After some debugging I have found that during some backward passes of a KPFCNN model (defined here ~line 189) the custom gather operation (defined here ~line 35), based on model input size, is always the culprit of an OOM exception.
def gather(x, idx, method=2): """ implementation of a custom gather operation for faster backwards. :param x: input with shape [N, D_1, ... D_d] :param idx: indexing with shape [n_1, ..., n_m] :param method: Choice of the method :return: x[idx] with shape [n_1, ..., n_m, D_1, ... D_d] """ if method == 0: return x[idx] elif method == 1: x = x.unsqueeze(1) x = x.expand((-1, idx.shape[-1], -1)) idx = idx.unsqueeze(2) idx = idx.expand((-1, -1, x.shape[-1])) return x.gather(0, idx) elif method == 2: for i, ni in enumerate(idx.size()[1:]): x = x.unsqueeze(i+1) new_s = list(x.size()) new_s[i+1] = ni x = x.expand(new_s) n = len(idx.size()) for i, di in enumerate(x.size()[n:]): idx = idx.unsqueeze(i+n) new_s = list(idx.size()) new_s[i+n] = di idx = idx.expand(new_s) return x.gather(0, idx) else: raise ValueError('Unkown method')

• [EXERCISE 1]:
In the rows from the line containing "Click the WP-Optimize circular icon" down to the end of the rows, replace "screenshot" with "image" and keep everything else the same. Give only those lines, without the pictures.
• [EXERCISE 2]:
Write the next part of the forum post about the custom gather operation causing out-of-memory errors, starting after the code it ends with.

• [ENTRIES SHOWN]:
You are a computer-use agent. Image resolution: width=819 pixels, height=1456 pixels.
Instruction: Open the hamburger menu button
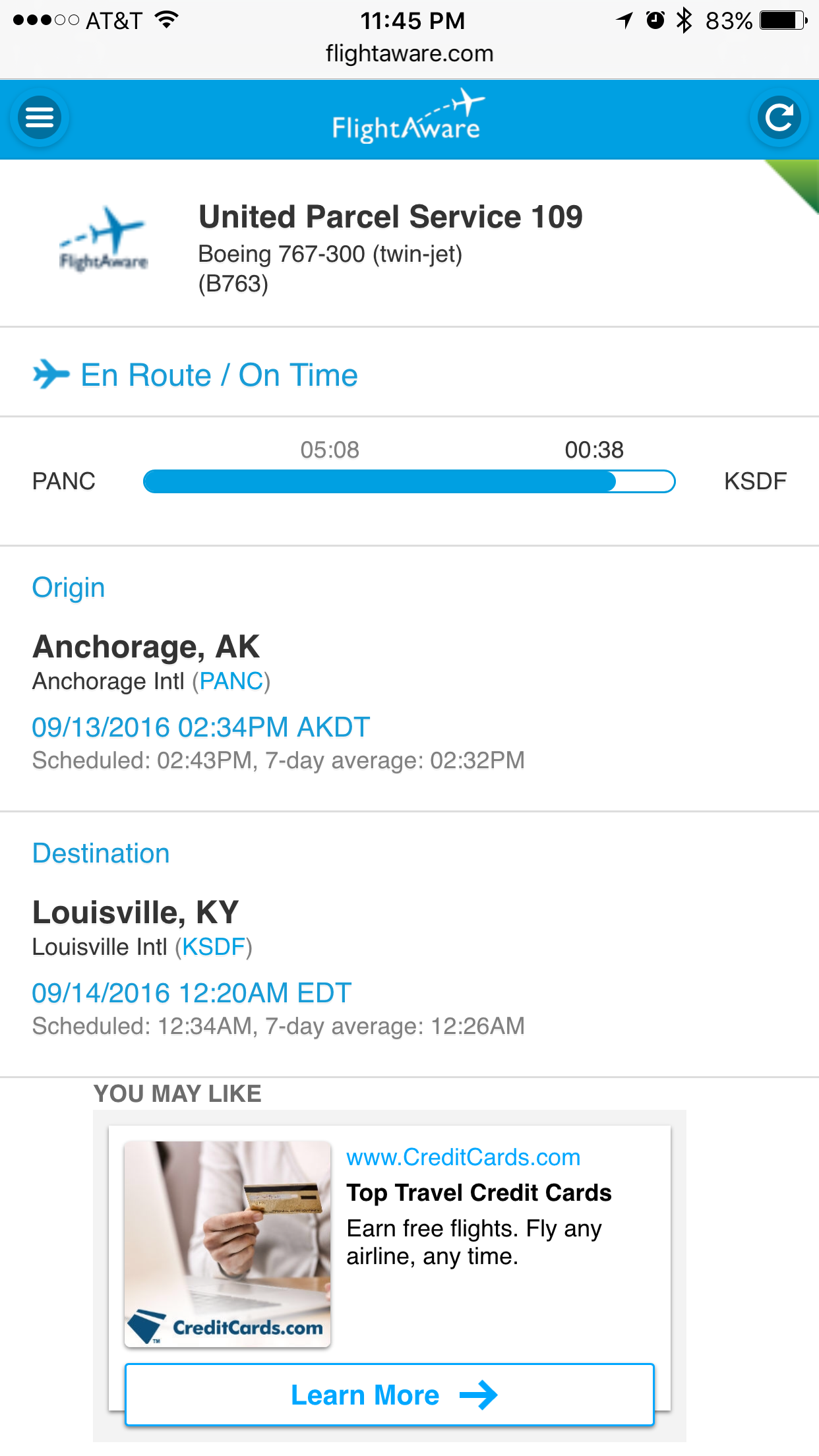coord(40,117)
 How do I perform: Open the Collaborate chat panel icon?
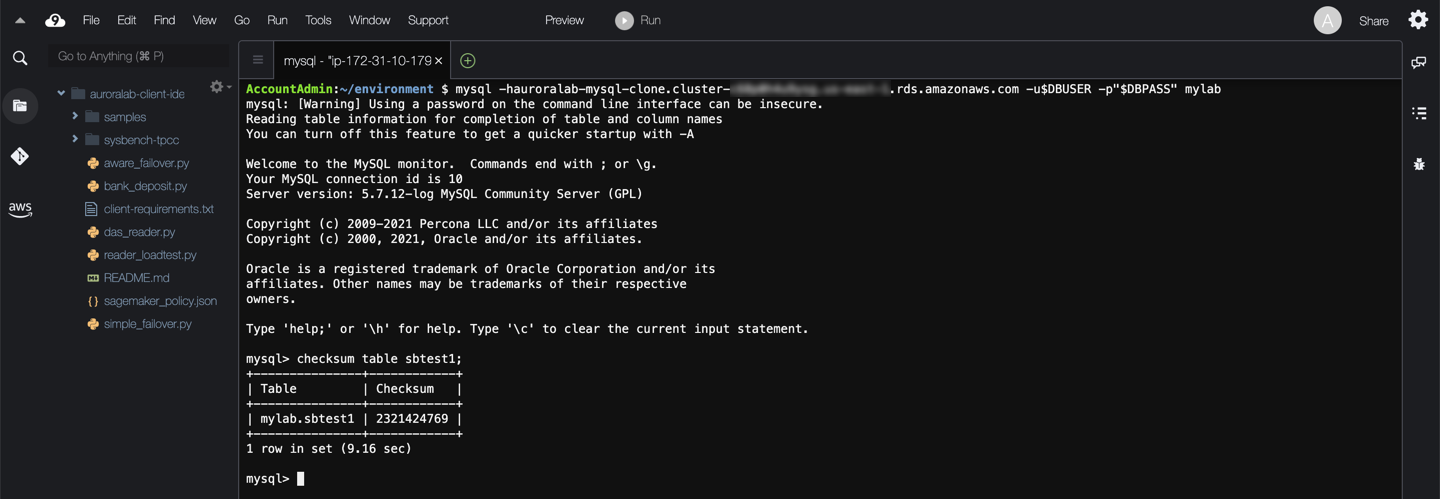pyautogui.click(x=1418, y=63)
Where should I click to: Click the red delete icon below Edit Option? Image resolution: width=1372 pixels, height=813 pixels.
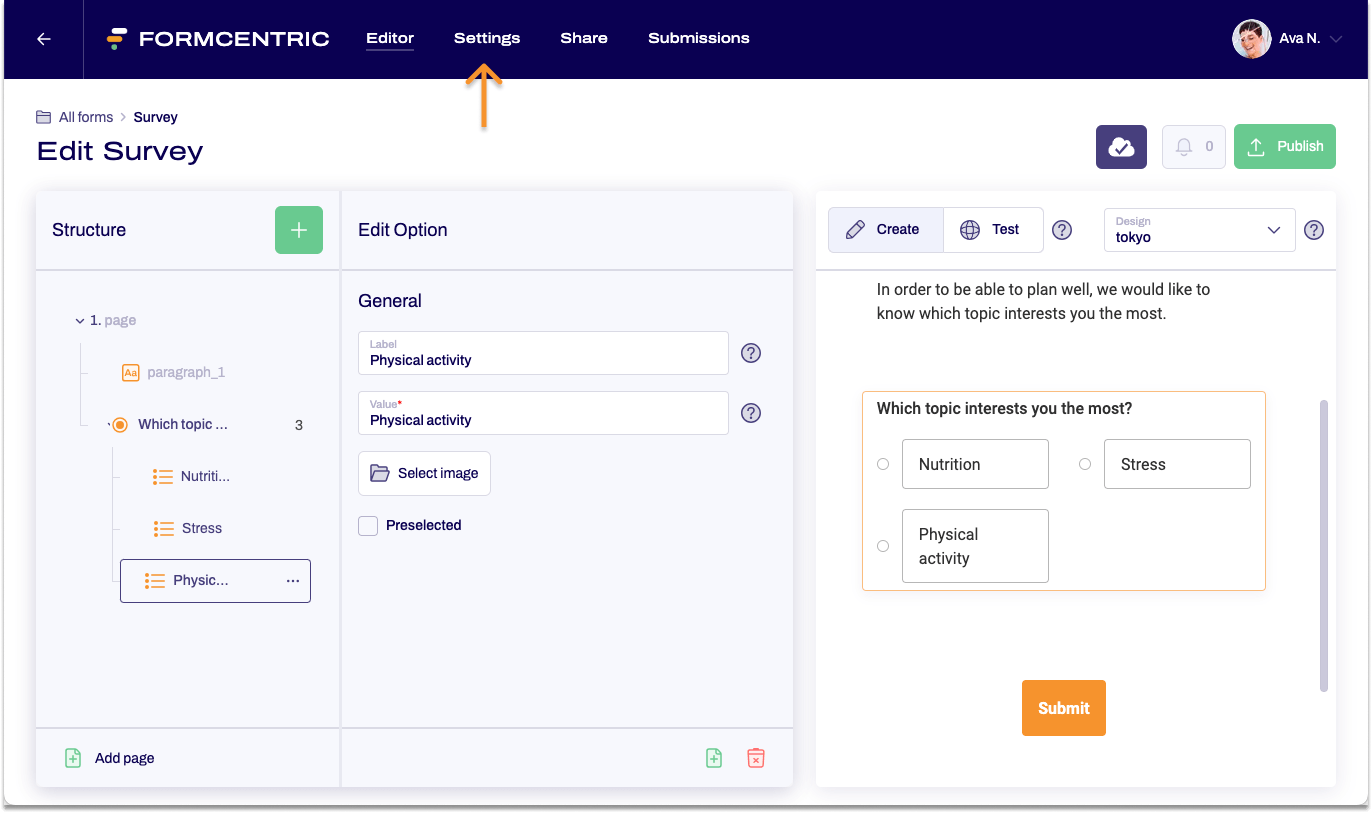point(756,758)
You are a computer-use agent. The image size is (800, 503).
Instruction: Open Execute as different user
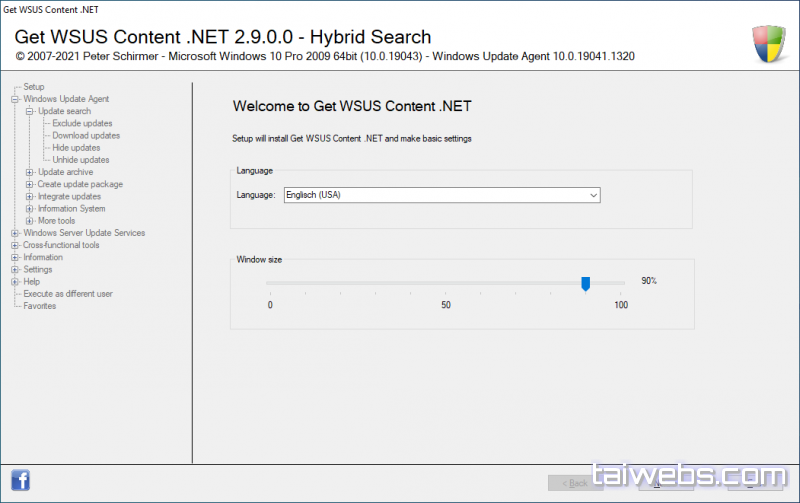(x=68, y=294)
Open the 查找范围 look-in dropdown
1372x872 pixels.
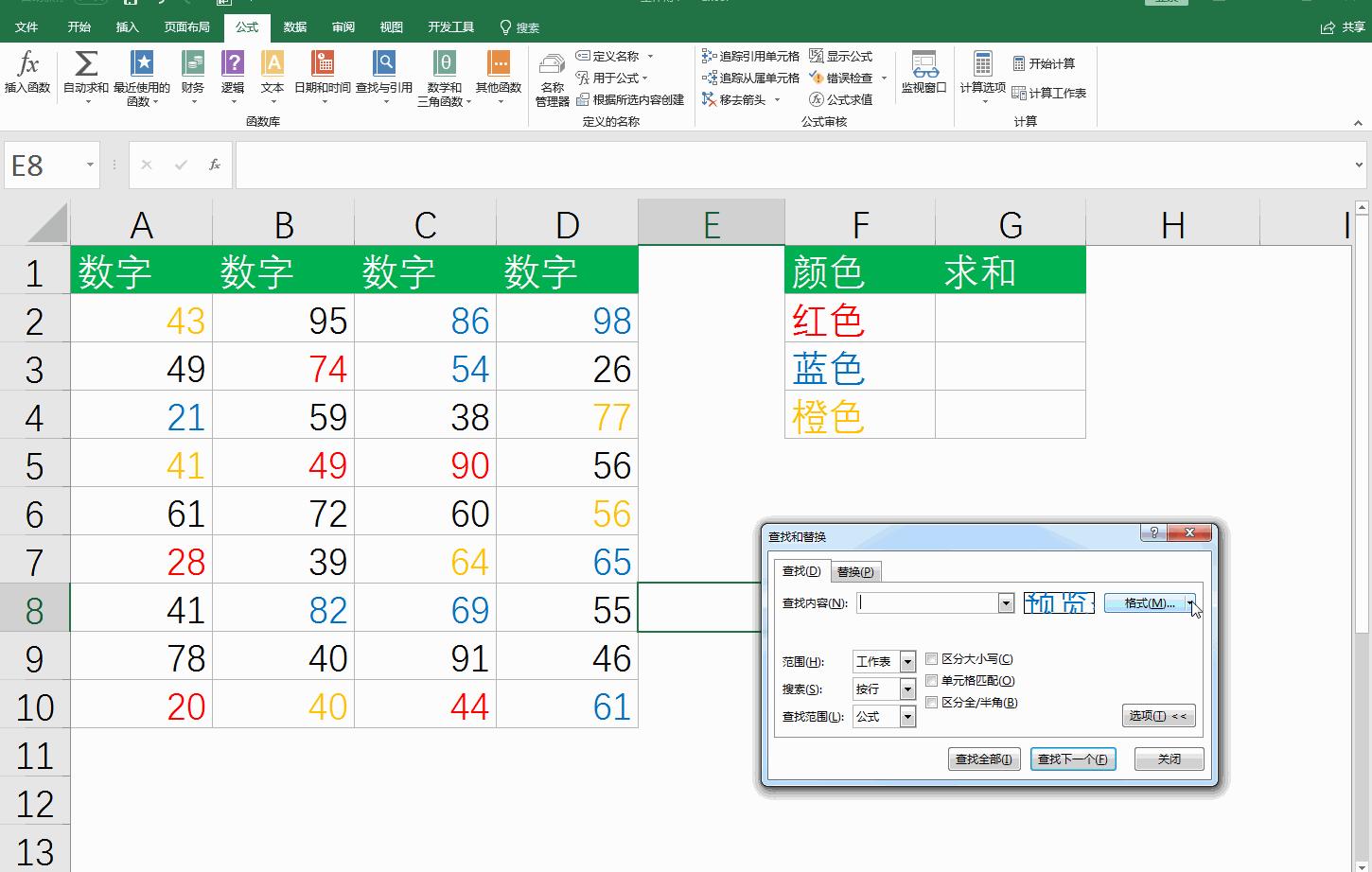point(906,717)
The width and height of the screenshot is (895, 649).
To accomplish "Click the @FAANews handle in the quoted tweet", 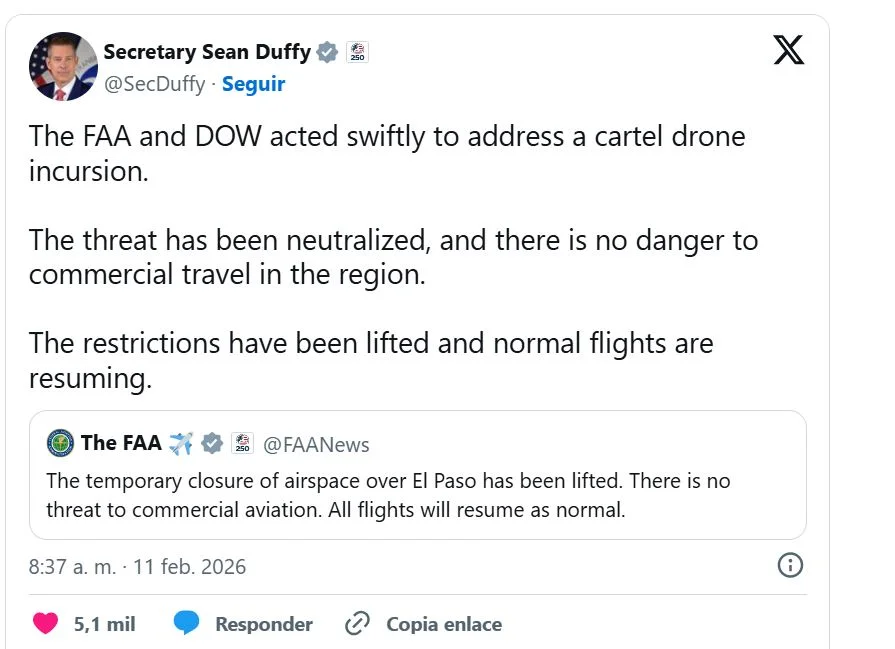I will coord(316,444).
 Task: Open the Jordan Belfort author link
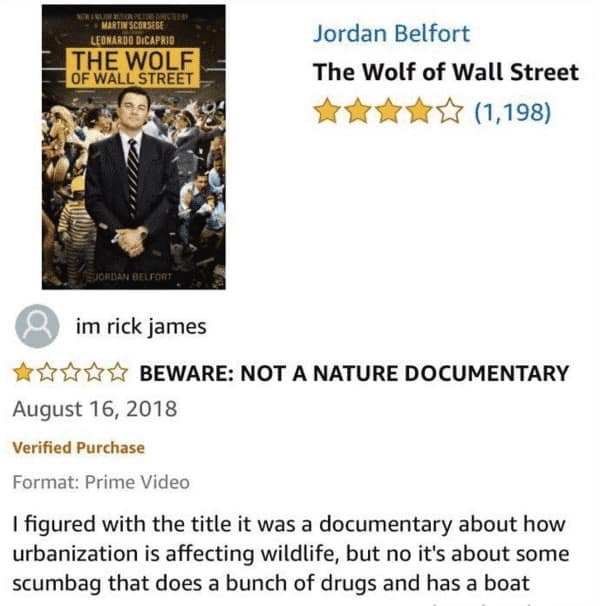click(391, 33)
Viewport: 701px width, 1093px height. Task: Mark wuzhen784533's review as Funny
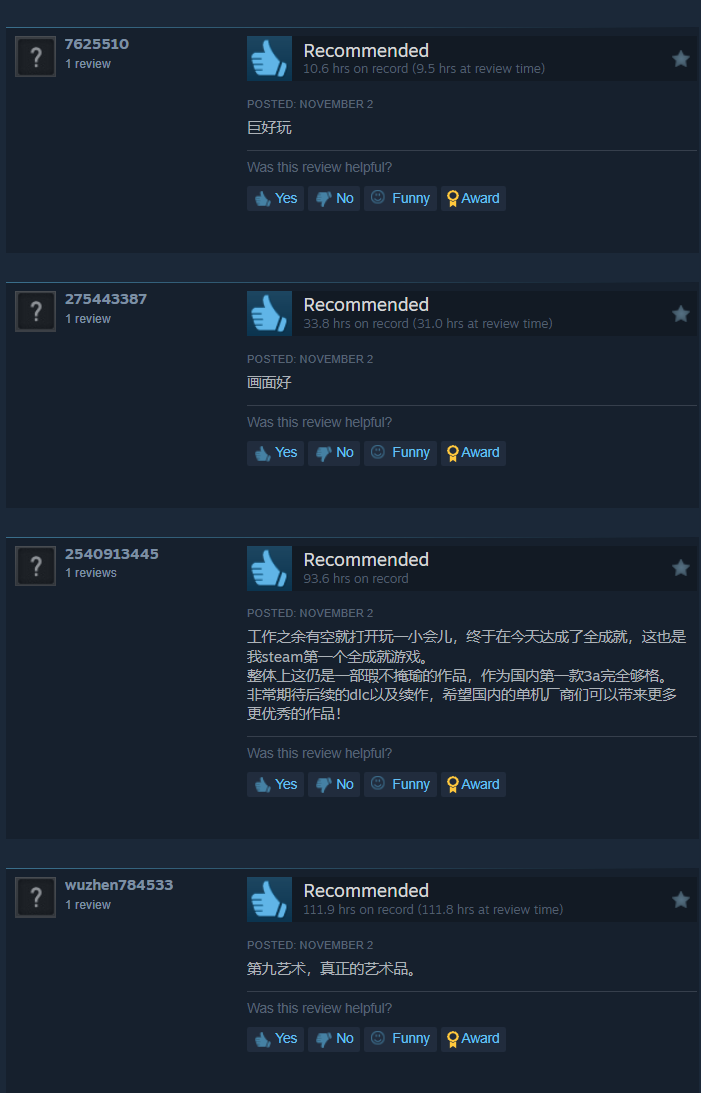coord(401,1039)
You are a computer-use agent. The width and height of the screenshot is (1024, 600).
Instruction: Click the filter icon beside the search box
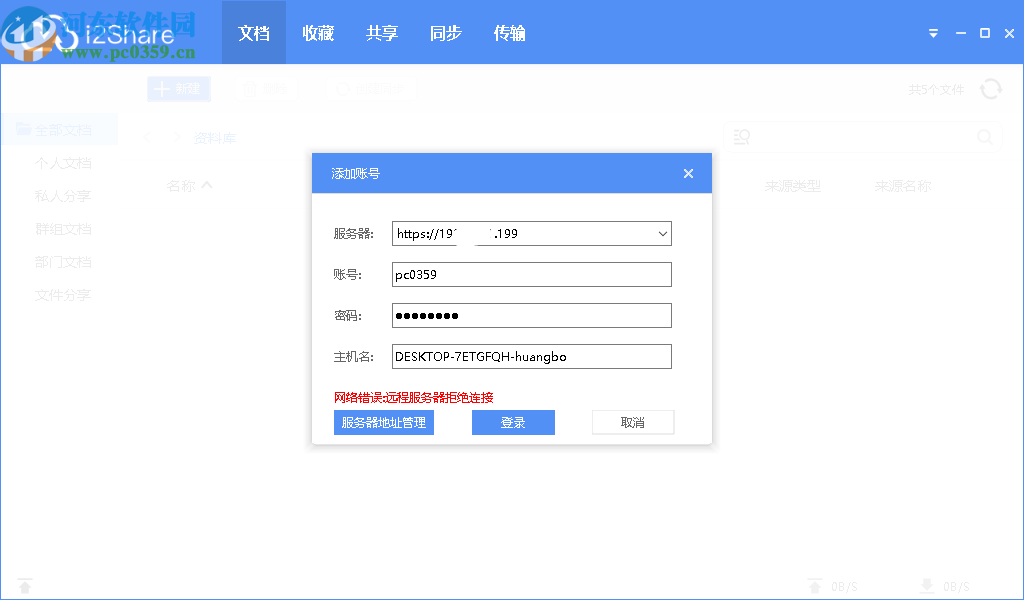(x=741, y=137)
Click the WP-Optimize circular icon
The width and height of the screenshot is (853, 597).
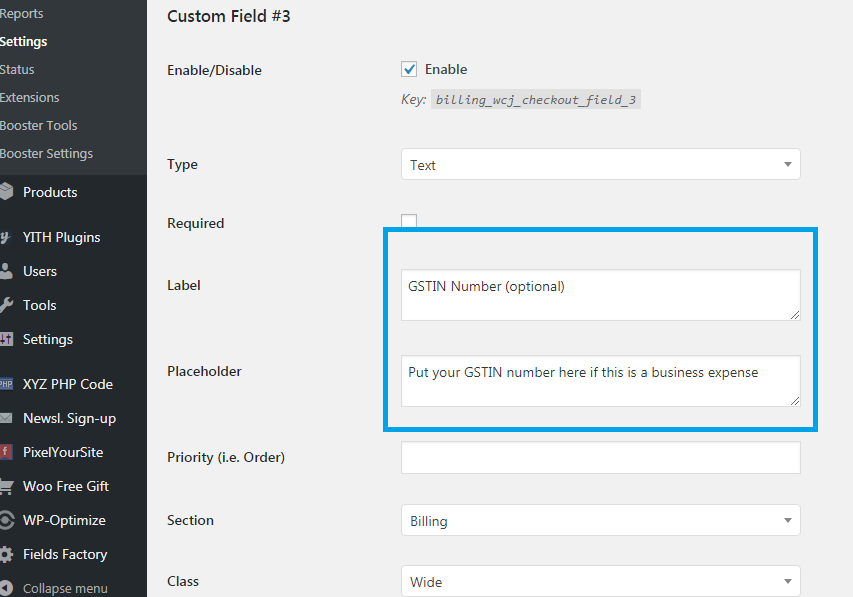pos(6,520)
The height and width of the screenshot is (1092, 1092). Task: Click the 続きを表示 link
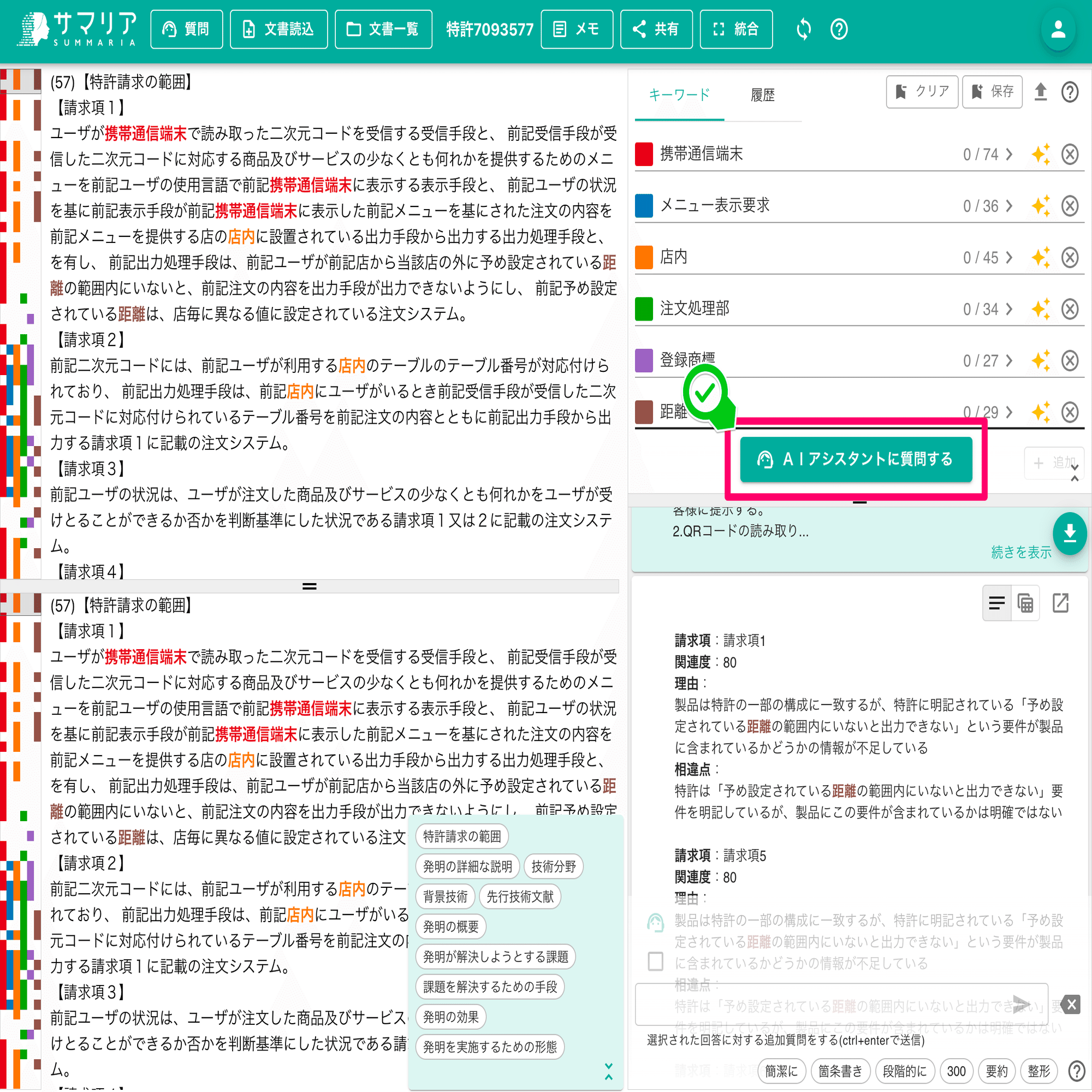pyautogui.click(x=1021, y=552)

• [EXPECTED OUTPUT 1]:
Click the WP-Optimize circular icon
The width and height of the image is (853, 597).
pos(6,520)
The height and width of the image is (1092, 1092). Task: Click the 続きを表示 link
pyautogui.click(x=1021, y=552)

• [EXPECTED OUTPUT 2]:
Based on the code comments this is a custom implementation of
torch.gather that provides some execution speed-up. I am attempting to understand/determine if this custom operation is truly the culprit of the OOM I am experiencing, though I am not exactly well versed enough just yet to fully understand the memory requirements of the custom operation during a backward pass.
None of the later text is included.